## BEGIN

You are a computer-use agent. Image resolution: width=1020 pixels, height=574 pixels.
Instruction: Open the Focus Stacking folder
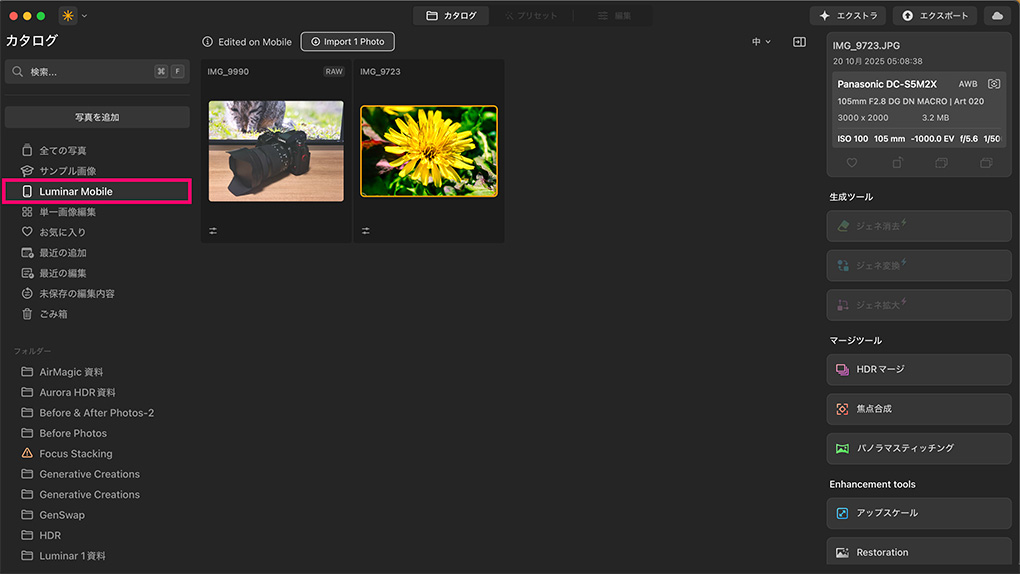click(75, 454)

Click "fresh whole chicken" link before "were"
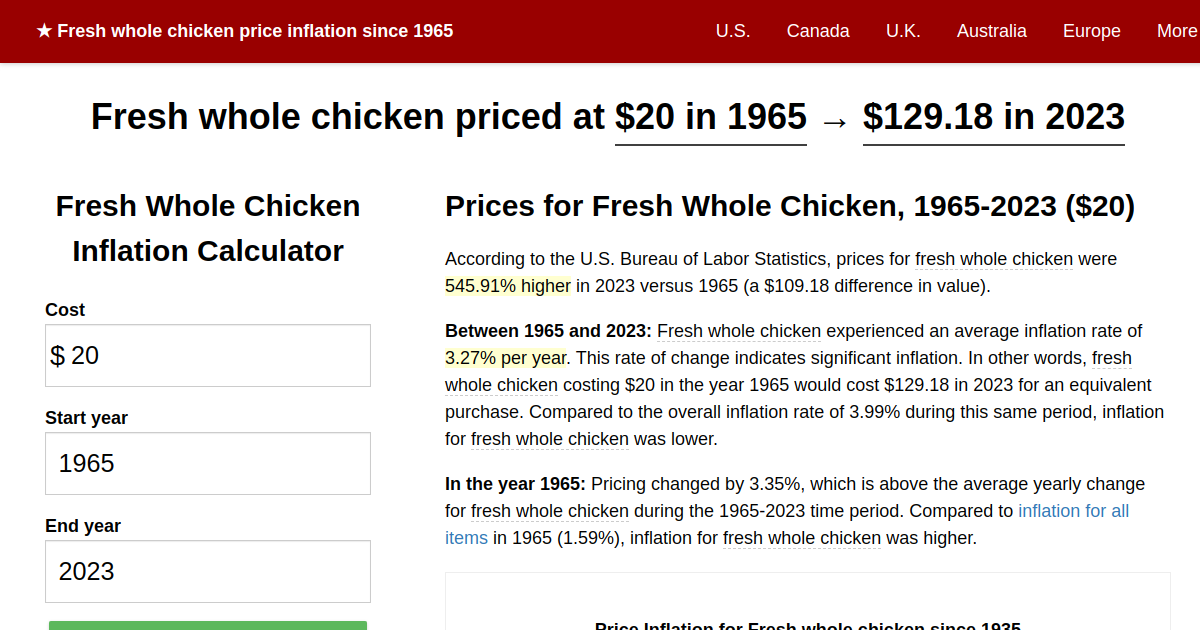[x=994, y=259]
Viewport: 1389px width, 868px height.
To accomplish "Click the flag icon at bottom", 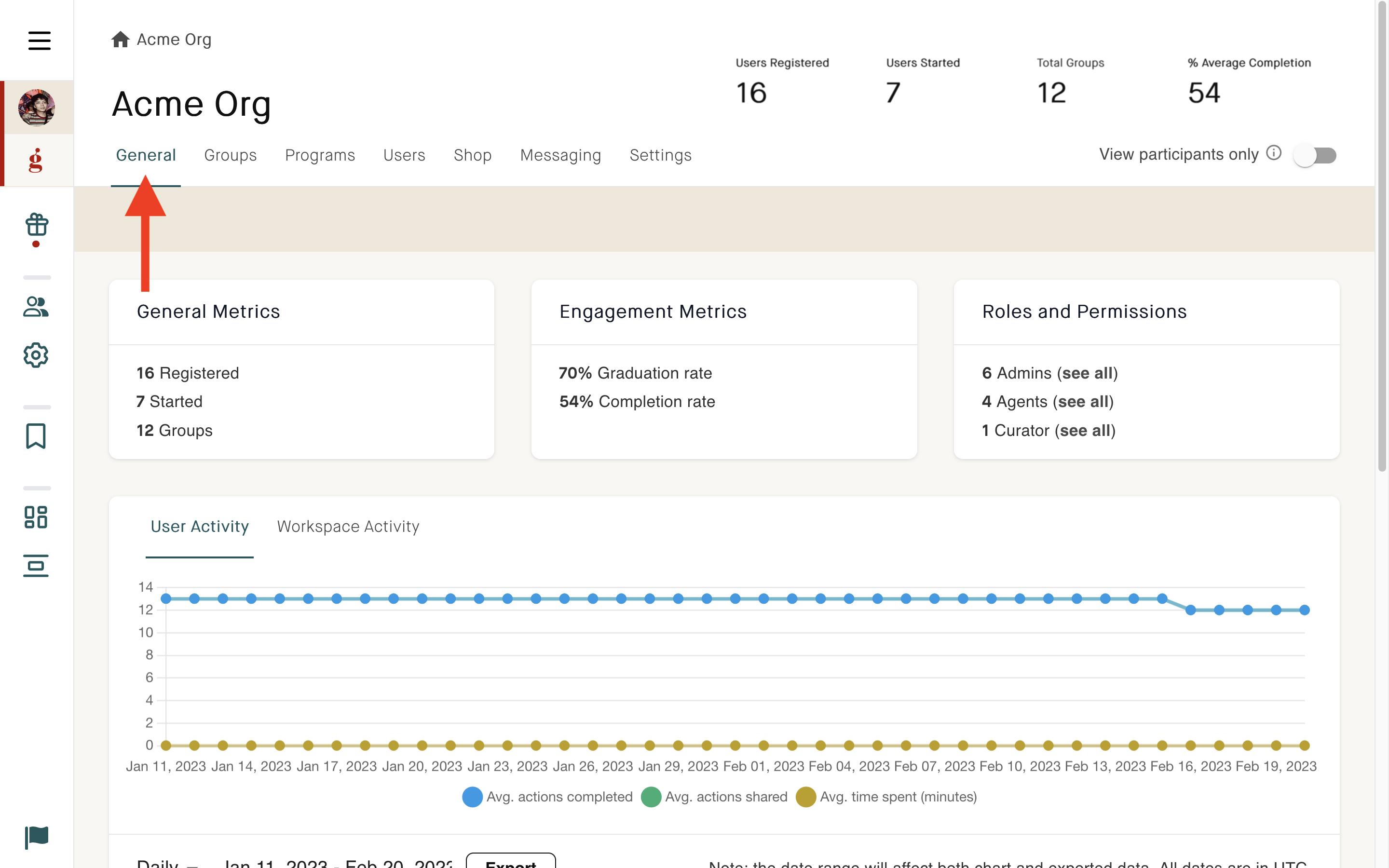I will 37,837.
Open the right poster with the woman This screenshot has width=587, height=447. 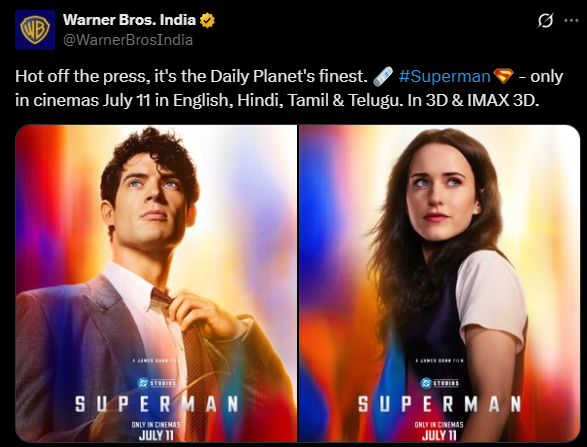(439, 283)
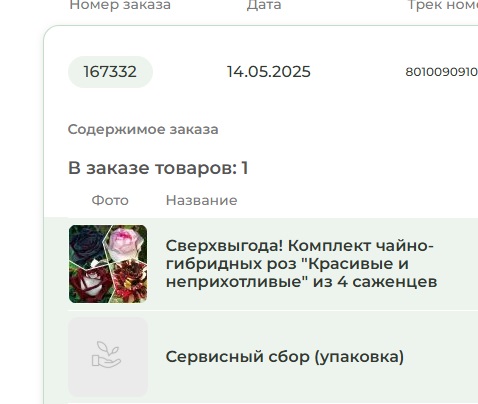The width and height of the screenshot is (478, 404).
Task: Click the pink rose in the thumbnail
Action: tap(126, 243)
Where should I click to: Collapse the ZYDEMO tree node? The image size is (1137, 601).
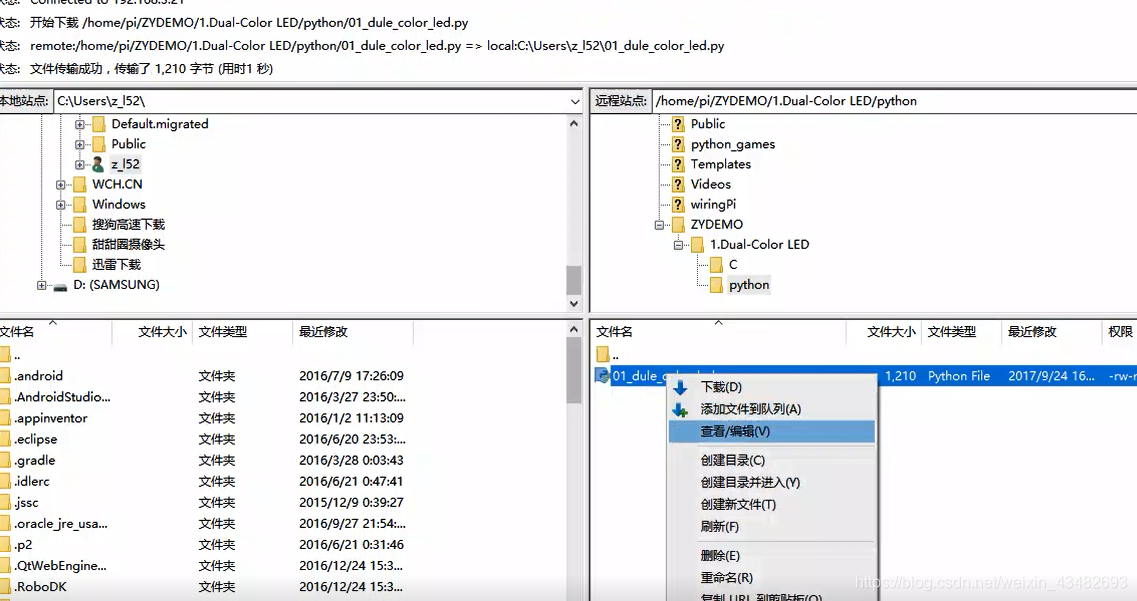tap(657, 224)
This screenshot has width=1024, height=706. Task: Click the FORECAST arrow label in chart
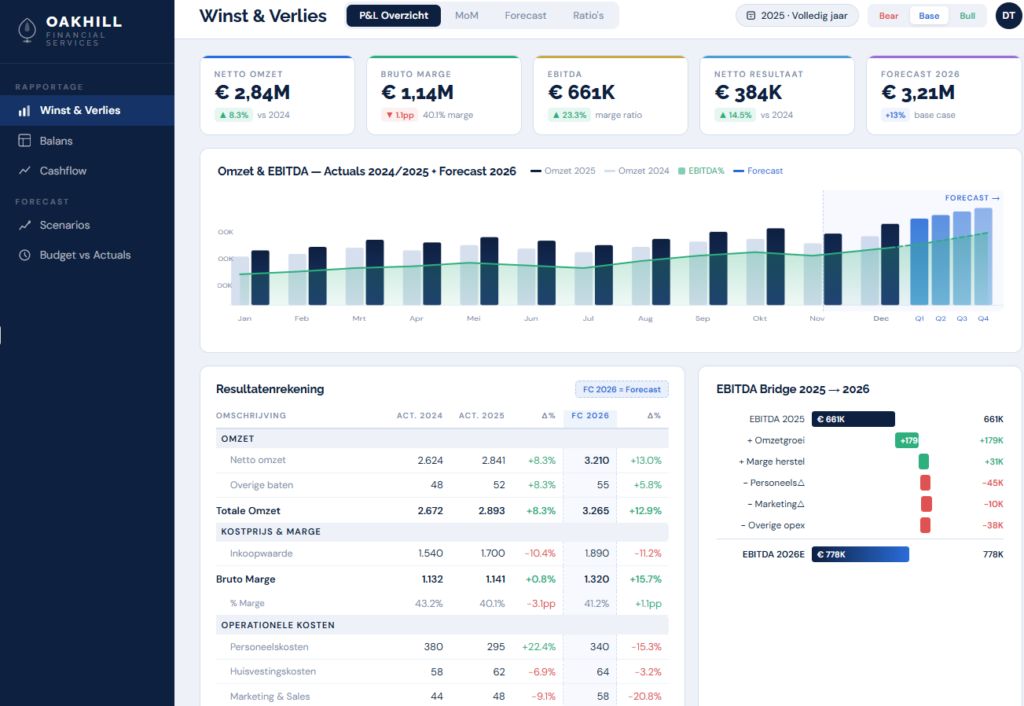(x=972, y=198)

## END

Repeat the entries from the line holding "This screenshot has width=1024, height=706." through the end of the entries, inclusive, keeping the requests unchanged, and add -121 to every coordinate in the answers. Leave the pictures out of your answer.

This screenshot has width=1024, height=706. Task: Click the FORECAST arrow label in chart
(x=851, y=77)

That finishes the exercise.